A teacher might then invite students to argue with this claim. What, if anything, feels unsatisfactory about it? What areas of the narrative are not addressed by it? Are there ways in which the story itself contests its own apparently explicit meaning and conclusion? What should we make of such contradictions? On the other hand, those who find the conclusion a satisfactory "kernel" of meaning to take away might be asked to defend their view. Are these two views of the story analogous in some ways to the two views of "art" represented in the story by the grandmother and Mollie Crews? How might such an analogy affect one's sense of the story? And how does the narrator evolve as an "artist" in the terms of the story?

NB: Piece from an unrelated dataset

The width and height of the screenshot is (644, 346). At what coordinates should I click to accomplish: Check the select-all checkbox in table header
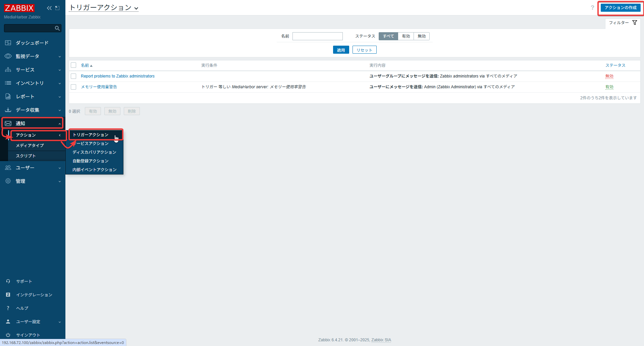pyautogui.click(x=73, y=65)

Major Themes, Historical Perspectives, and Personal Issues
The title offers a major theme: Artists come in several varieties. How they vary constitutes several related themes. Social class and class mobility, for example, seem to be linked with two different forms of art; Is the grandmother's art of denial and illusion a sign of class pretension and Mollie's art--in her "studio" over Western Auto--a sign of class "authenticity"? If so, does the story reify class (and class stereotypes, such as associating sexuality with the working class) and resist mobility? Or are there other issues involved in the grandmother's aesthetic denials? The third "artist"--the narrator, Jenny--suggests another major theme: a girl's accession to womanhood. Why does she associate it with cutting her hair and kissing Scott? Is her self-described "growing up" only an acceptance of gender expectations?
Significant Form, Style, or Artistic Conventions
The narrative strategies seem most interesting here. At which points and why does Jennifer shift the tense of her narration? When, how, and why does her diction shift? A close analysis of the first paragraph will introduce most major themes to students; working as a class to unpack this paragraph could be a good exercise in teaching close analysis. Key images--like the David figure--can also offer students an opportunity to develop those skills.
"Artists" appeared first in Redbook and was later collected in Cakewalk. Thus its audience was initially popular and female. This offers the opportunity to discuss the question of high/low culture and its permutations in modernism and postmodernism. How could we "categorize" "Artists," and what are the effects of such categorizations? How does "Artists" take this as its own theme?
Comparisons, Contrasts, Connections
"Artists" can be read in several contexts: as an example of Lee Smith's work (this would require outside reading, of course); as a southern story (with Eudora Welty, Flannery O'Connor, Zora Neale Hurston, Alice Walker, and Ernest Gaines, for example, in this anthology); as a story of art and artists (with, for example, Nathaniel Hawthorne's "Artist of the Beautiful" and Alice Walker's "Everyday Use"); and as a contemporary story in its subjects and strategies.